When you first fire up Dead Space (and I do mean "when," not "if"), you'll be struck by a nagging feeling that you've played this game before. That feeling doesn't go away. It fades, mind you, but never completely.
It's like that nagging feeling, after you've left the house for a vacation in the Caribbean, that you've left the toaster plugged in. By the time you get to the airport, after obsessing over the phantom toaster for however many miles, you get distracted tracking down the appropriate gate, looking innocent in front of the TSA guys and trying to find a potty before they cram you in the tin can. Then come the free sodas and snack mixes and you maybe start to relax and think about the beach, wondering if you shouldn't have taken a later flight to ease your fears of burning down the house.
By the time you get to the beach, you realize it doesn't matter and start to hope the house burns. You hope someone robs the joint, then burns it down, planting fake bodies inside so you can pretend you're dead and never leave the beach ever. Dead Space is just like that.

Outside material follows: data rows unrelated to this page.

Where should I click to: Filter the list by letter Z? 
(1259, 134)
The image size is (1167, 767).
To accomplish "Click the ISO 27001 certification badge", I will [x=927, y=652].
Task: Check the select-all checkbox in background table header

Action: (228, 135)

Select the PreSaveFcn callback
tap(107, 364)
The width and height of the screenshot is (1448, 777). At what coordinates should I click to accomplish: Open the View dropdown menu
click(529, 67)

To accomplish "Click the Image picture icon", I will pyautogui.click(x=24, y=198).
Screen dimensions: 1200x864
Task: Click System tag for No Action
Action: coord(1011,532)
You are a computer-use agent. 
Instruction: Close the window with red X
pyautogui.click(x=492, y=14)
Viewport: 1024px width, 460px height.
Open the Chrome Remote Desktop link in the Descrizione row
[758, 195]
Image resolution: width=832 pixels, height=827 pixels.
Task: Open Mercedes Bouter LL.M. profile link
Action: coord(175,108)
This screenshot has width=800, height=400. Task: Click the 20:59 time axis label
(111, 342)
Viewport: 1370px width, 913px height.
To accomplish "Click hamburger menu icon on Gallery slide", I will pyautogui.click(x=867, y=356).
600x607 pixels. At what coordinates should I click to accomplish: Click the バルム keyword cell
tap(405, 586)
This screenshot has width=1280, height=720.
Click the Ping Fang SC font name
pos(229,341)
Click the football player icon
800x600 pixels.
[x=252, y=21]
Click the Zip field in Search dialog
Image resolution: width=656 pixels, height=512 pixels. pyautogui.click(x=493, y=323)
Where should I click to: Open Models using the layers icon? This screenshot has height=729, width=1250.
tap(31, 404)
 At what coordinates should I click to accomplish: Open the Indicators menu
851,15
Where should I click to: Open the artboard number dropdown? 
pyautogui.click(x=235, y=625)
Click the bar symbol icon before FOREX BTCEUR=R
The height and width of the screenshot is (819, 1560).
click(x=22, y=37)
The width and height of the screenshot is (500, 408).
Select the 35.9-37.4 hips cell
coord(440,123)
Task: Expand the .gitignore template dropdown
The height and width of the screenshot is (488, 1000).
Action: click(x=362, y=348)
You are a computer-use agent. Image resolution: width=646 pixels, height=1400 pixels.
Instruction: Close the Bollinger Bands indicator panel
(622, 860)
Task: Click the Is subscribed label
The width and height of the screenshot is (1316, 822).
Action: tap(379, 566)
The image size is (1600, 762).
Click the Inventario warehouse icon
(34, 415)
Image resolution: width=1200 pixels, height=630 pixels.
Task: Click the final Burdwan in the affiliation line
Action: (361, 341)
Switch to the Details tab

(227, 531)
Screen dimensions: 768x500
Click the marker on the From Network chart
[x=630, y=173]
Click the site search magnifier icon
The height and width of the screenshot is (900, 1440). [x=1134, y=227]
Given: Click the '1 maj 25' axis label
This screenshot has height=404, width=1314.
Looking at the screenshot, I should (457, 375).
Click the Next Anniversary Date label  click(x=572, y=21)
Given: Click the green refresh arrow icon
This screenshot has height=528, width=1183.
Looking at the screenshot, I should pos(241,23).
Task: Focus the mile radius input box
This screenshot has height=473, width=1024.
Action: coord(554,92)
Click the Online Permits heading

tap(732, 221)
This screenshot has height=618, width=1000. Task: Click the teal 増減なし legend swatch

At the start of the game you're treated to an in-game cinema sequence explaining the premise: You're aboard an interstellar tow truck sent by a major corporation to find and repair one of their faulty mining ships, the oldest and largest "planet cracker" in service, the Ishimura. Naturally, when you arrive on the scene things are not as they seem, and by the time you make for a landing all hell has broken loose. Spare, unenergetic SF writing at its finest. The fact your protagonist is named Isaac isn't just a limp-wristed nod to the master. These folks actually seem to get it.
After five minutes of playing you'll deduce that Dead Space is BioShock meets Doom 3, and you're not wrong. Dead Space's moody visuals and wet-your-pants scare tactics borrow heavily from id's failed experiment in horror gaming, but that's only because Doom 3 itself borrowed heavily from horror films, and just because it failed to capitalize doesn't mean you should condemn the source material.
In fact, let's pretend Doom 3 never existed, that id never tried to make monsters jump out of closets and that it didn't create one or two truly thrilling game moments and then repeat them over and over until the experience became as half-heartedly exciting as watching your granny strip naked.